WORK INSTRUCTION |
Could you copy each line of the listing below that has the word "Locate"?

▬▬▬

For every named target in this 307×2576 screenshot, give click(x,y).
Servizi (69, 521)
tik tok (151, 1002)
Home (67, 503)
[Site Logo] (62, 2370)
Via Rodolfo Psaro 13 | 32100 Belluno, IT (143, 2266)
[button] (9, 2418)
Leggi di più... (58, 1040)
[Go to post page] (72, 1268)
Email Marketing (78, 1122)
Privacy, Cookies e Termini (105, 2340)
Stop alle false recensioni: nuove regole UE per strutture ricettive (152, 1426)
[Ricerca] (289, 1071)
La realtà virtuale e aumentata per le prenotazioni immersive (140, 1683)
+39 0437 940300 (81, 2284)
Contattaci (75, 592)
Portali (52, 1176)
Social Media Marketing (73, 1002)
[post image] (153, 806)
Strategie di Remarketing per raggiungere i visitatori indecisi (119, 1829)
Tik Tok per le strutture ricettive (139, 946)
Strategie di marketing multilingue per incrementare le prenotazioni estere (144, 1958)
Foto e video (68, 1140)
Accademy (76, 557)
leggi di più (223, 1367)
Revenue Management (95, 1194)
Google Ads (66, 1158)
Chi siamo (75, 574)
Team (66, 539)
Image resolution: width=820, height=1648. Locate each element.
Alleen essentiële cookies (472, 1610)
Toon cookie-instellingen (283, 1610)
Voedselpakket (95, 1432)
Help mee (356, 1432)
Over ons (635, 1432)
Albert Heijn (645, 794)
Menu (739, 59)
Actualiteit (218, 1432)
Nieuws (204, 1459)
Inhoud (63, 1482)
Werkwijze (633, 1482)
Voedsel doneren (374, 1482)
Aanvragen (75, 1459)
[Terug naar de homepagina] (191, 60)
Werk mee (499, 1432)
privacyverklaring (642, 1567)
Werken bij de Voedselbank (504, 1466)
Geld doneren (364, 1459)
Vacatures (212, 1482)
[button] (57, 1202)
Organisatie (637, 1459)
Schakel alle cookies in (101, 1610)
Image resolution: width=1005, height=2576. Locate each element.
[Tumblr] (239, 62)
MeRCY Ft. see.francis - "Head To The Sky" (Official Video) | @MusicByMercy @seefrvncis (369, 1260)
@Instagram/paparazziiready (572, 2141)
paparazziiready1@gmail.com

▬▬▬

WRITTEN ANSWER |
Image resolution: width=820, height=1648. Locate each element.
Image resolution: width=1005, height=2576. Locate each element.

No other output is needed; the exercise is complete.